Ineligible for prior ASCT, %

81.4

Prior radiation therapy, %

30

ASCT, autologous stem cell transplantation; ECOG, Eastern Cooperative Oncology Group.
*Adapted from
Song et al.2

Results

  • Partial response (PR) was reached by 20% of patients
  • Stable disease (SD) was reached by 5.9% of patients
  • A total of 8.6% of patients had PD
  • Among the patients who previously received ASCT, 84.6% achieved CR and one reached a PR
  • The median time to reach a response was approximately 12 weeks; 17.2% of CR patients achieved a CR within the first time of tumor evaluation
  • At the data cutoff, the PFS subgroup analysis showed the following:
  • median PFS of patients who had a PR and SD (n = 16) was 13.2 months vs not reached (NR) by patients who had a CR (n = 47)
  • median PFS of patients who had no prior ASCT (n = 57) was 27.6 months vs NR by patients who had prior ASCT (n = 13)
  • median PFS of patients who had more than three lines of therapy (n = 42) was 34 months vs patients who had <3 prior lines of therapy (n = 28) who had 29.5 months

Table 5. Response to treatment*

Response

Total (N = 70)

95% CI

ORR, %

87.1

77−93.9

CR, %

67.1

54.9−77.9

Median DoR, months

31.3

20.73−not reached

Median PFS, months

31.5

16.53−not reached

PFS, %

              At 24 months

55.4

42.2−66.8

              At 36 months

40.8

25.2−55.8

Median OS, months

Not reached

Not reached

OS, %

              At 24 months

93.9

84.5−97.7

              At 36 months

84.8

70.5−92.6

CR, complete response; DoR, duration of response; ORR, overall response rate; OS, overall survival; PFS, progression-free survival.
*Adapted from
Song et al.2

Safety

The most frequent TRAEs, occurring in 97.1% of patients, were pyrexia and upper respiratory tract infection. Grade 3 TRAEs were reported in 41.4% of patients, and six out of the 70 patients discontinued due to treatment toxicity. The most common immune-related AEs were hypothyroidism (28.6%), and skin adverse reaction (8.6%).

Conclusion

The results from the extended follow-up study by Jianqiu Wu et al. have demonstrated that camrelizumab monotherapy is of clinical benefit for patients with R/R cHL. With an extended 36.2-month follow-up, responses were durable, PFS and OS rates were favorable, and the safety profile was manageable. Similarly, with a 33.85-month follow-up, Yuqin Song et al. showed that tislelizumab is highly active, with an ORR of 87.1% regardless of patient subgroups. There was also evidence of a continued PFS benefit, and no additional safety concerns. Overall, both of these PD-1 therapies showed clinical benefit with a low safety risk profile and may represent an alternative treatment option for this population.

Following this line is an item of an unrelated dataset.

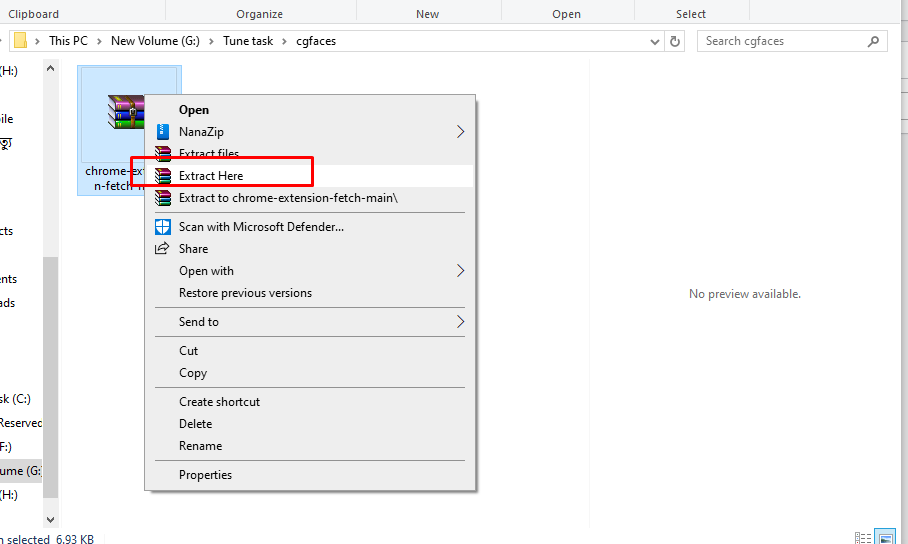
Task: Click the refresh button next to address bar
Action: [676, 41]
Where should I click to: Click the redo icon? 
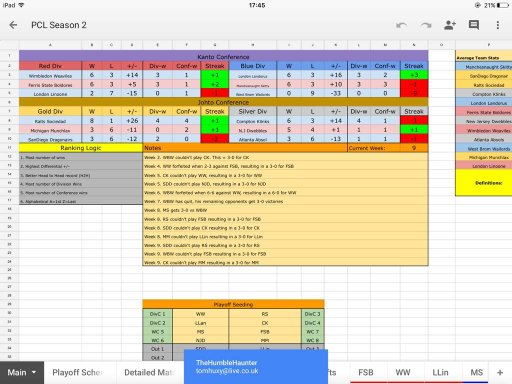pyautogui.click(x=426, y=25)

  1. Wu J, Song Y, Chen X, et al. Camrelizumab for relapsed or refractory classical Hodgkin lymphoma: Three-year outcome of a multicenter, phase 2 study. Oral abstract #S206. EHA2021; June 9, 2021; Virtual.
  2. Song Y, Gao Q, Zhang H, et al. Tislelizumab (BGB-A317) for relapsed/refractory classical Hodgkin lymphoma: Long-term follow-up efficacy and safety results from a phase 2 study. Oral abstract #S207. EHA2021; June 9, 2021; Virtual.
  3. Zinzani PL. When to use PD1-inhibitors in relapsed Hodgkin lymphoma. Oral presentation #p111-2. EHA2021; June 11, 2021; Virtual.